Despite tentative recovery trends overall, the situation for food and drink exports is still dire with export numbers down by over 75%, according to latest figures from the Food and Drink Federation (FDF)

Comparison between January 2020 and January 2021 figures shows a significant drop in exports to the EU to the tune of £0.75 billion. Exports to other markets are also down by 11%. Non-tariff barriers as well as the impact of the Covid-19 pandemic and stockpiling ahead of the end of the transition period all played a role in the collapse.

Of particular concern for small food and drink producers are the issues around groupage – the ability to export as part of mixed consignments currently hindered by new rules assuming full-truckload haulage. This affects Scotland’s fishing industry, in particular, as the relatively small size of exporters and the time sensitivity of its goods make any delays or additional burdens inoperable. 

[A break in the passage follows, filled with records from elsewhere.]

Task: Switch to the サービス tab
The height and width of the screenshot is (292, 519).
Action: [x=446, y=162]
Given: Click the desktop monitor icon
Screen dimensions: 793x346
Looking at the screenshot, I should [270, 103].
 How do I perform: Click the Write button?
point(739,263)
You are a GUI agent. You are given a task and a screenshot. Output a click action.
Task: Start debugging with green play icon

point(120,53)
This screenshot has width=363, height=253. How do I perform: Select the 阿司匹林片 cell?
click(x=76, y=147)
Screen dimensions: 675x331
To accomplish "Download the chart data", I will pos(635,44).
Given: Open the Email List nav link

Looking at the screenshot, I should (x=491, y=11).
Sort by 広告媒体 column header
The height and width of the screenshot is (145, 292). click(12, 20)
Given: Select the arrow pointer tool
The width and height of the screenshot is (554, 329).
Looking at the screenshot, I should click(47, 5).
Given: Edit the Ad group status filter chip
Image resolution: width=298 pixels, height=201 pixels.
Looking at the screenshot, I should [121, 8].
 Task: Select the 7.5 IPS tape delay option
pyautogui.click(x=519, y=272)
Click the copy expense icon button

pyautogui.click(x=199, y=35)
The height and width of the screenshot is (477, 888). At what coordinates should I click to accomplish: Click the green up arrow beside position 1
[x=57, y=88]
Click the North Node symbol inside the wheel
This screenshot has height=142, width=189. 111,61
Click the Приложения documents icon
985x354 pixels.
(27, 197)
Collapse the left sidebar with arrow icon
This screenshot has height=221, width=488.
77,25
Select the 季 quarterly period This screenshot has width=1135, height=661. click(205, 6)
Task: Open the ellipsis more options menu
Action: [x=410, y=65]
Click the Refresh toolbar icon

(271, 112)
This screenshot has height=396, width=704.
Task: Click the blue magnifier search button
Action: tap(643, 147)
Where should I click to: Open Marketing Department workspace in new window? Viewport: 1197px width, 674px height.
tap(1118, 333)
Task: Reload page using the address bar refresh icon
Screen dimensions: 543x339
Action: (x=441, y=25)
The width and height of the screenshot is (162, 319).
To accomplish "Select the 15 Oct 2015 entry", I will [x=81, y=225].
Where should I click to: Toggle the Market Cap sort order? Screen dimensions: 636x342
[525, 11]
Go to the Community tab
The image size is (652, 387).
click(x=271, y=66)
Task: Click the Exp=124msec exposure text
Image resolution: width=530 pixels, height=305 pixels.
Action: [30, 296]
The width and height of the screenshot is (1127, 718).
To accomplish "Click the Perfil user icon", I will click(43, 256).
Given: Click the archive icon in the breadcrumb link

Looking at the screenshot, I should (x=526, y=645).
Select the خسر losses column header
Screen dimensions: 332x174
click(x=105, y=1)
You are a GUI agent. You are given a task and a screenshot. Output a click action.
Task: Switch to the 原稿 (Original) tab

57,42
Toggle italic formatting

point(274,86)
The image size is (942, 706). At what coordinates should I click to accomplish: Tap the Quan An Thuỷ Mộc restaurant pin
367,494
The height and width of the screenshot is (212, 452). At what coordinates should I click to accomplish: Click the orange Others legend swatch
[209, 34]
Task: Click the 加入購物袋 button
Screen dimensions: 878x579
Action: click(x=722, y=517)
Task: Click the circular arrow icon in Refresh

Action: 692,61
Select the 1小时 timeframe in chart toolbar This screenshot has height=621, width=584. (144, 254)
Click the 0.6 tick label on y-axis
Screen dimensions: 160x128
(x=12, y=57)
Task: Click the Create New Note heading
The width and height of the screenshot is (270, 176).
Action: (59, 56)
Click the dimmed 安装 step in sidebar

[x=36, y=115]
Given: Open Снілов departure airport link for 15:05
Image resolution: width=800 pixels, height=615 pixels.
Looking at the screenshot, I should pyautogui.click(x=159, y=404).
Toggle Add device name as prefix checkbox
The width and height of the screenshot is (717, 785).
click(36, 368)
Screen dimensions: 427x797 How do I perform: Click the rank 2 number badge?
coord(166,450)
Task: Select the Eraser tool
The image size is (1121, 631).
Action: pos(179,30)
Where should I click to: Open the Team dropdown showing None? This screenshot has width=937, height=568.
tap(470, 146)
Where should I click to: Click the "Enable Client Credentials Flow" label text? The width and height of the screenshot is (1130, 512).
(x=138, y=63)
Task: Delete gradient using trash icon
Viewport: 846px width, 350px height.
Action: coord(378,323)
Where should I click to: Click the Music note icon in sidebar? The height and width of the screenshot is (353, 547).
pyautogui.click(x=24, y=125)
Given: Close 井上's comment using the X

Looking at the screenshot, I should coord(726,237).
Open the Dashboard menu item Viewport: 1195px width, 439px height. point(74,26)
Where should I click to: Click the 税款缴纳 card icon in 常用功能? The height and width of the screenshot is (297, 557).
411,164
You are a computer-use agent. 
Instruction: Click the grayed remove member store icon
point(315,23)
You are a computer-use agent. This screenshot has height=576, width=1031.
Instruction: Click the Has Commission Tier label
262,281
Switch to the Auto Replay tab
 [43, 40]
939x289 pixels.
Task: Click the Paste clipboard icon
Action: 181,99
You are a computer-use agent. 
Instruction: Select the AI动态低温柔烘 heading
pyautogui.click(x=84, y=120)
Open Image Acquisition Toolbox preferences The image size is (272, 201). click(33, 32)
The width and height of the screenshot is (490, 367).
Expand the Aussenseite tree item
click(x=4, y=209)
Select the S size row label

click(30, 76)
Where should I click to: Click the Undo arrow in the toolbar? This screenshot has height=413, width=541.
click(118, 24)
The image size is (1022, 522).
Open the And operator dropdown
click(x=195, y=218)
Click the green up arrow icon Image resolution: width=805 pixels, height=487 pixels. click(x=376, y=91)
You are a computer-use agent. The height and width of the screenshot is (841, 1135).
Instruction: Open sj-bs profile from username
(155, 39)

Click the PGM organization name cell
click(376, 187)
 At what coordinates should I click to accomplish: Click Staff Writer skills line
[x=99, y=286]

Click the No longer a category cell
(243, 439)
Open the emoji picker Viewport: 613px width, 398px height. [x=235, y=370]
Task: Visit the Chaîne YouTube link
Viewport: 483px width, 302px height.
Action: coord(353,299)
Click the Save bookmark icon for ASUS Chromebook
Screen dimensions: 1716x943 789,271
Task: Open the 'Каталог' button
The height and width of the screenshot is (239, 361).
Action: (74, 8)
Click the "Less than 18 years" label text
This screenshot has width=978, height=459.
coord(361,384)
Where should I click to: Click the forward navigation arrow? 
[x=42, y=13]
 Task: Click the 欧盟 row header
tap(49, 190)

Speaking at a hearing of the Scottish Parliament’s Culture, Tourism, Europe and External Affairs Committee, Martin Reid, director of Scotland and Northern Ireland, Road Haulage Association, said that teething problems aside, ‘there are fundamental issues that [exporters] need help with’ and impact is still significant weeks after the introduction of the new systems.

The FDF figures show that exports have fallen in all EU markets, including Ireland, Germany, Portugal, Italy, and Austria. Ireland used to be the biggest importer of UK food and drink within the EU but its share has fallen from 18% to just 5%.  Despite a slight recovery in February, volumes are still down by over 8%.

Speaking to the BBC, the chief executive of British Corner Shop (exporter of British food and drinks across the EU), Mark Callaghan, warned that his company has had to cut down on product range to try and find a solution to continue its trade. It is also planning to open a distribution centre on mainland Europe – so  taking jobs from the UK, while it continues to struggle with a drop in sales.

The slump in trade is seen across the top food and drink categories normally exported from the UK to the EU. Salmon and beef exporters have managed to move only 10% of their January 2020 volumes, and cheese exports plummeted over 85%. Whiskey, which is the largest UK food and drink export to the EU, lost about £60 million in trade as a result of both Brexit and Covid-19 regulations impacting on the hospitality sector. 

A survey commissioned by the Federation of Small Businesses in March shows that 1 in 5 small business exporters to the EU have at least temporarily halted shipments, and around 4% have decided to suspend exports altogether. “Smaller traders are struggling, and considering whether exports are worth the effort anymore,” the organization’s national chairman Mike Cherry said in a recent statement.

The data matches the findings of the British Chambers of Commerce whose Q1 survey released on 12 April shows 41% of exporters have decreased sales in the first half of the year. Those participating in the survey point towards Brexit and the impact of Covid-19 as the biggest causes of the slump. Businesses faced shipping delays, increased cost of transporting goods and extensive paperwork. Crucially, many view these problems as structural in nature rather than short term issues to be ironed out as companies adjusted to the new realities of the UK-EU trading relationship.